Saved data entries:
· · · ·
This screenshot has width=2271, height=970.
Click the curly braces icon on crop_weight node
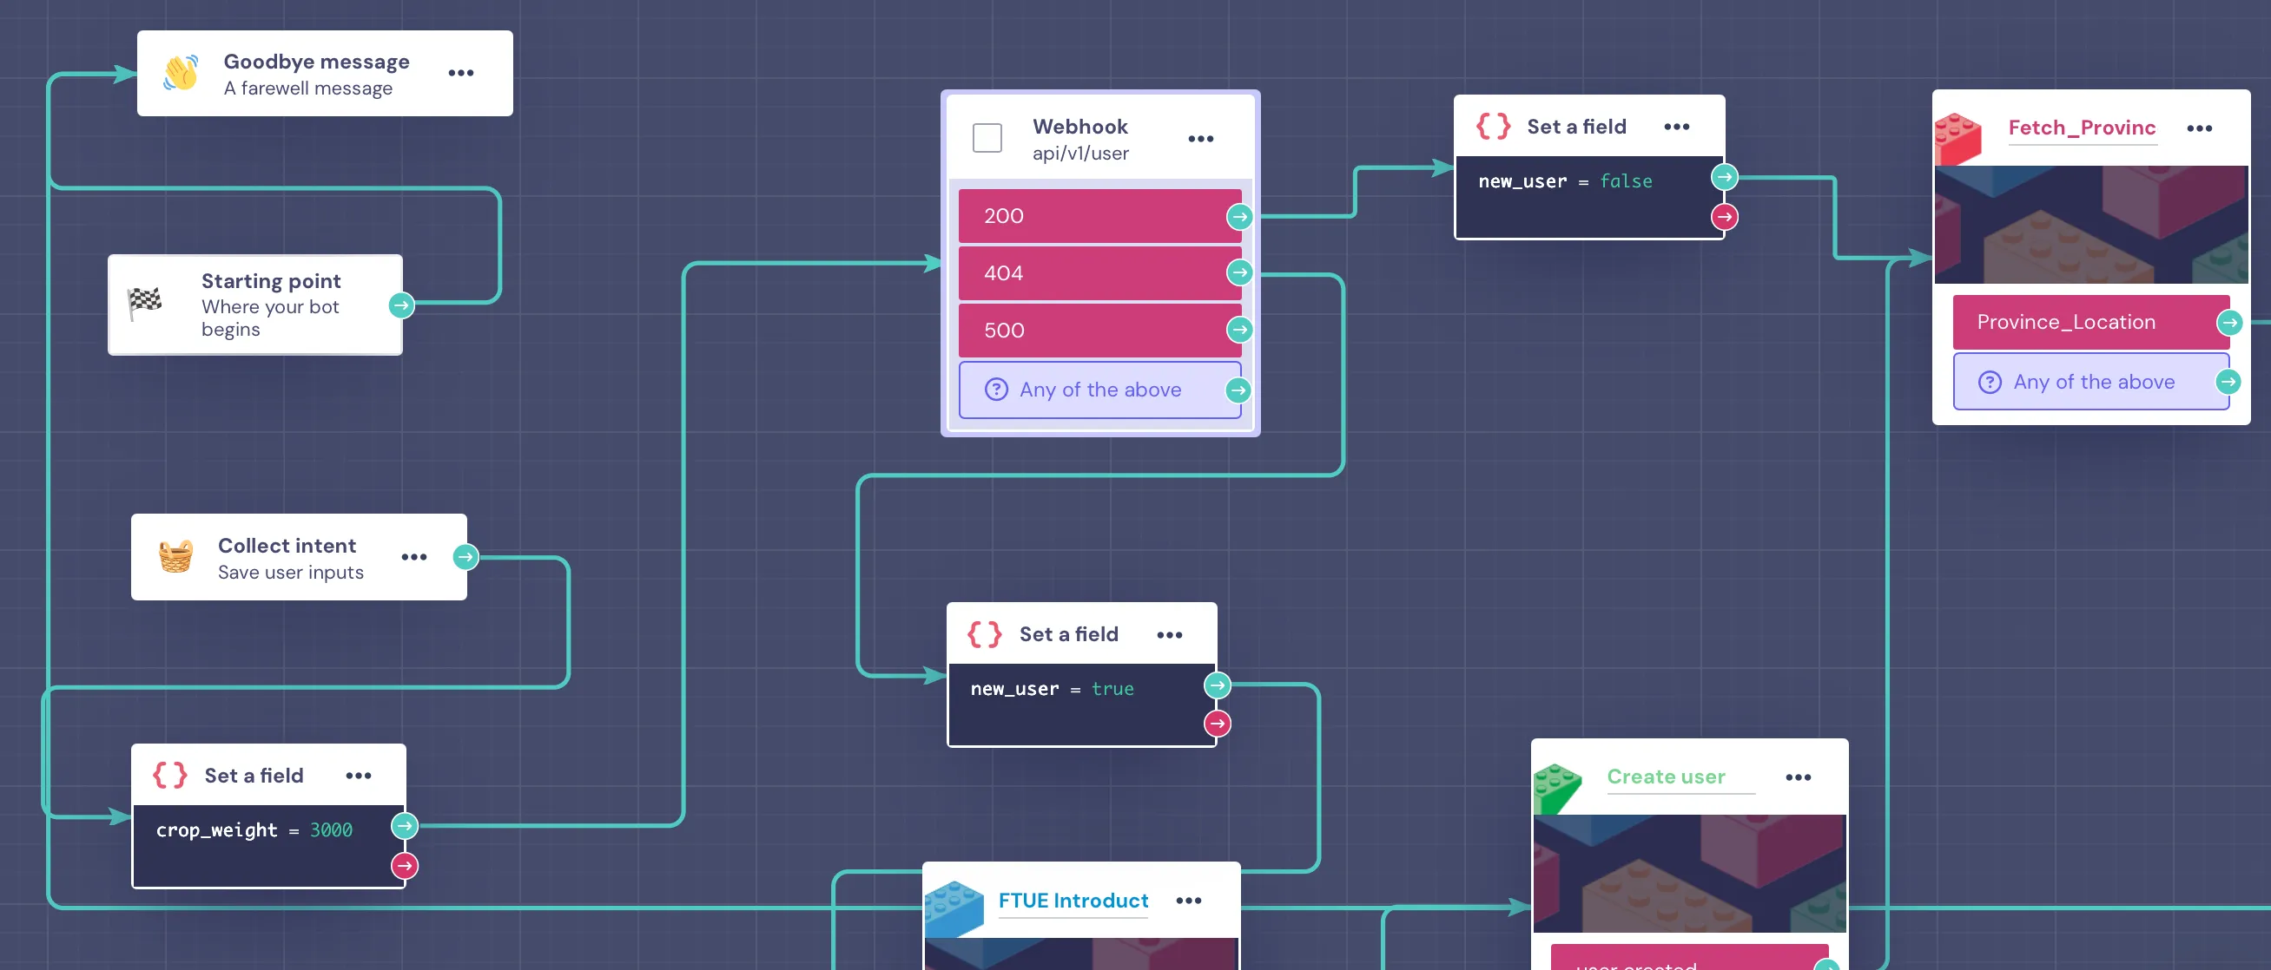(x=168, y=775)
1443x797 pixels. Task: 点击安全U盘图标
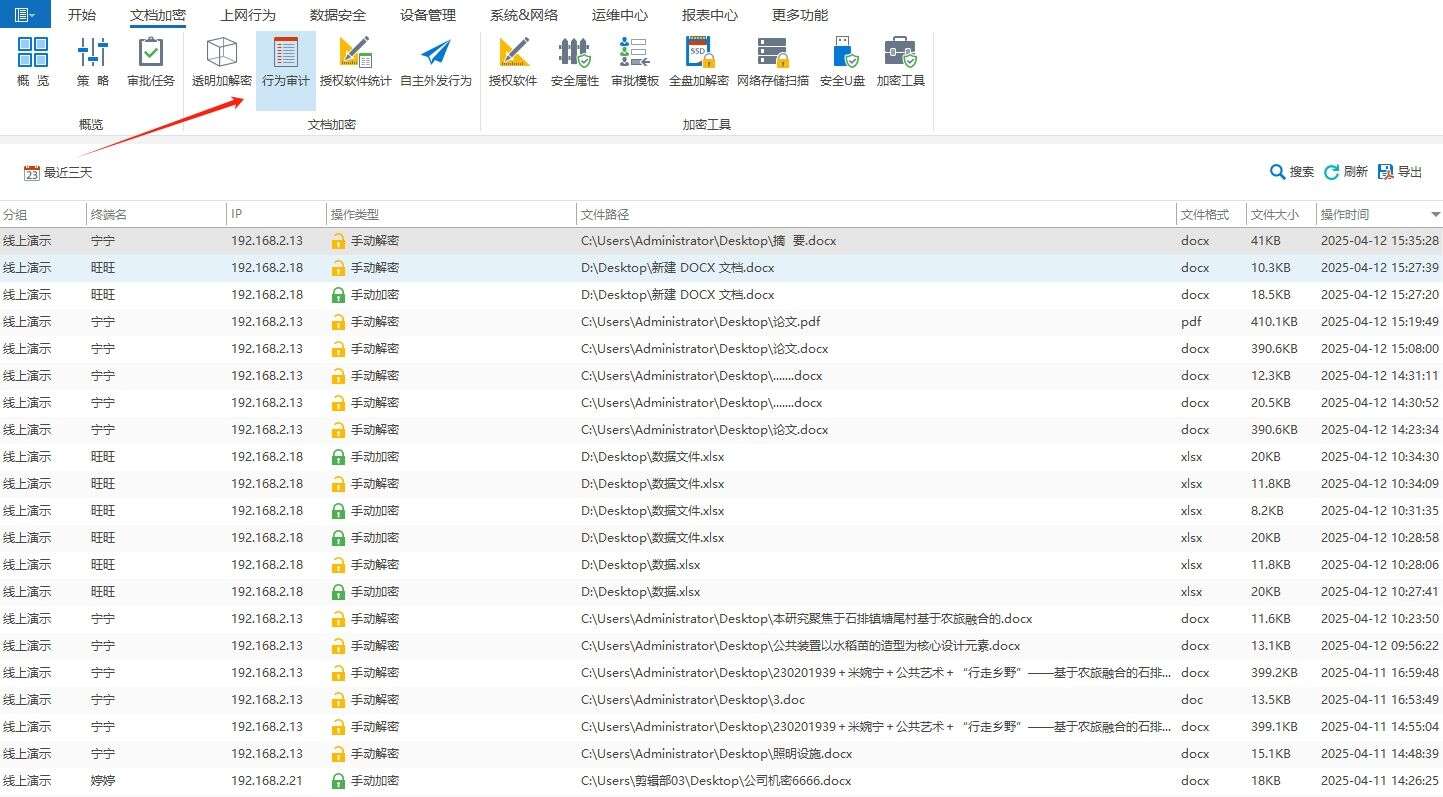pyautogui.click(x=842, y=62)
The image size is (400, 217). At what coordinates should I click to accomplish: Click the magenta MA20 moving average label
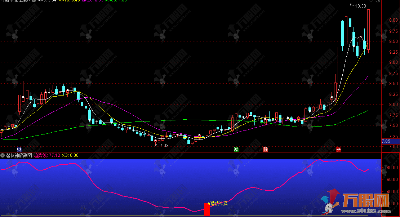pyautogui.click(x=92, y=1)
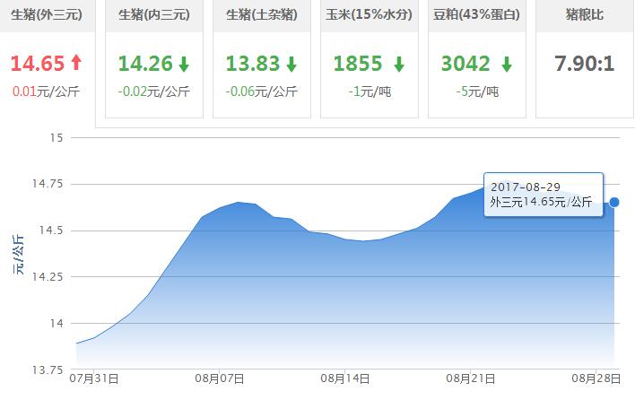Switch to 生猪(内三元) tab
The width and height of the screenshot is (635, 400).
154,15
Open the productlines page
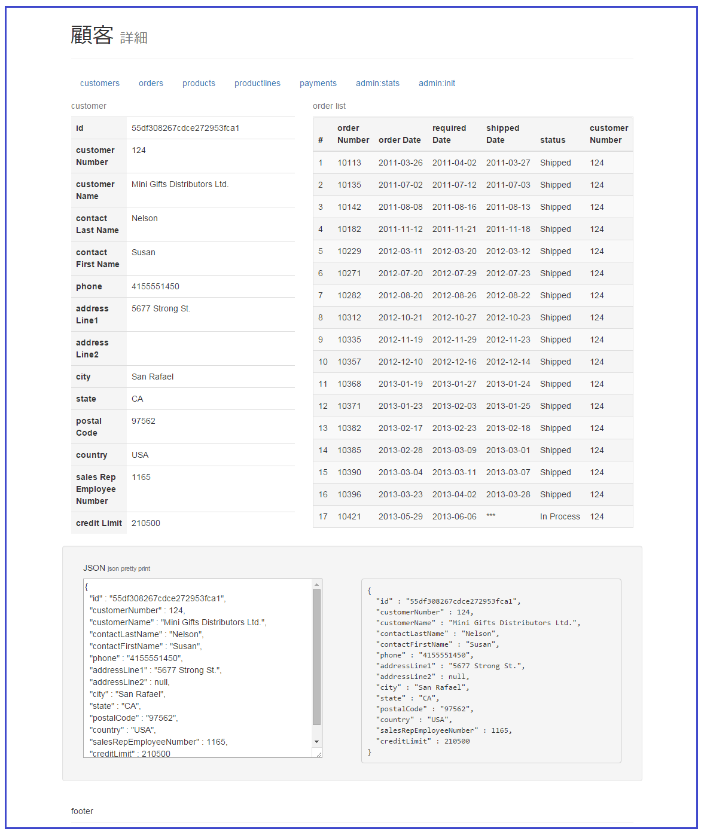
· · · ·
> GIVEN REQUEST
Repeat every one of the lines above verbatim, leaving the pictures out of your answer.

> COMPLETED EXERCISE
This screenshot has width=2271, height=970.
Click the curly braces icon on crop_weight node
(x=168, y=775)
1443x797 pixels. Task: 点击安全U盘图标
pyautogui.click(x=842, y=62)
The image size is (400, 217). At what coordinates should I click to accomplish: Click the magenta MA20 moving average label
pyautogui.click(x=92, y=1)
Switch to 生猪(内三元) tab
The width and height of the screenshot is (635, 400).
154,15
Open the productlines page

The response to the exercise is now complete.